(RECORD SET)

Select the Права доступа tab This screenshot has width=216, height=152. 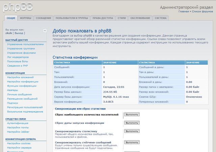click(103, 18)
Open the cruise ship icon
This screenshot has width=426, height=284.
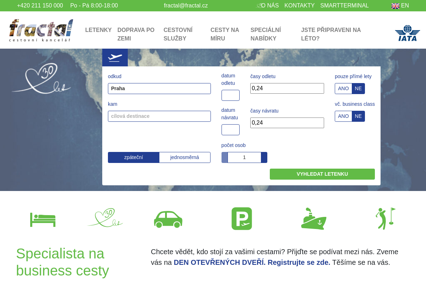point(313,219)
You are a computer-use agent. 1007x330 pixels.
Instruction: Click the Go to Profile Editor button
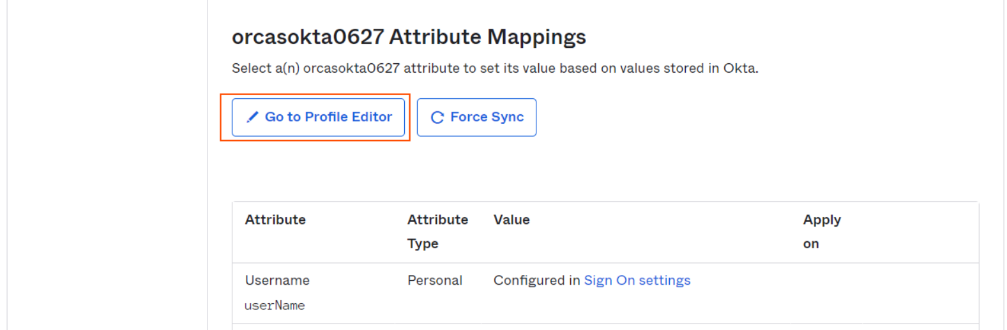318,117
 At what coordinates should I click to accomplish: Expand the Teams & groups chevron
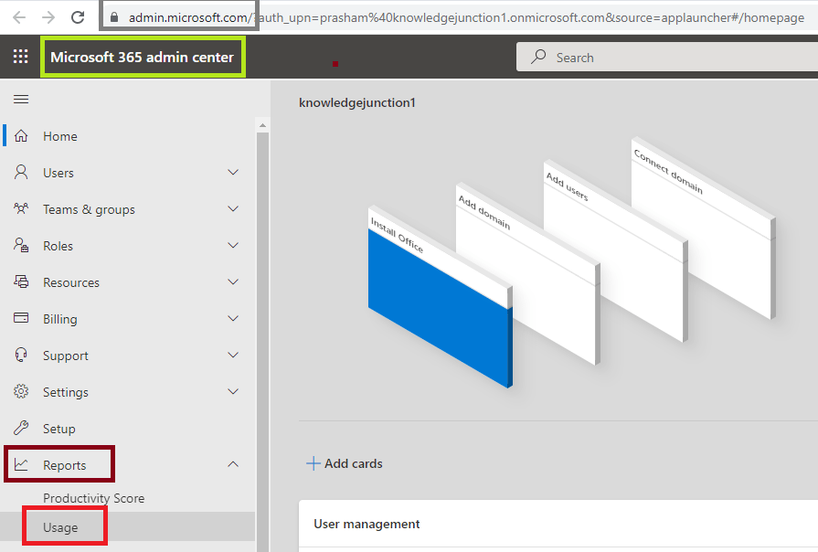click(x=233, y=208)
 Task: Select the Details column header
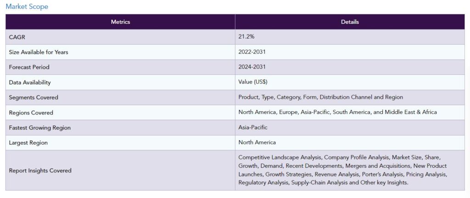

(End RECORD SET)

● **WHAT TO WORK ON**
I would like the lines from the one with "You are a computer-use" through the last line of the data above retyped exactly, with pictures left out, please.

● **COMPLETED TASK**
You are a computer-use agent. 1007x330 pixels.
Instruction: Click the Go to Profile Editor button
318,117
 At what coordinates should I click to accomplish: Expand the Teams & groups chevron
click(x=233, y=208)
 Task: Select the Details column header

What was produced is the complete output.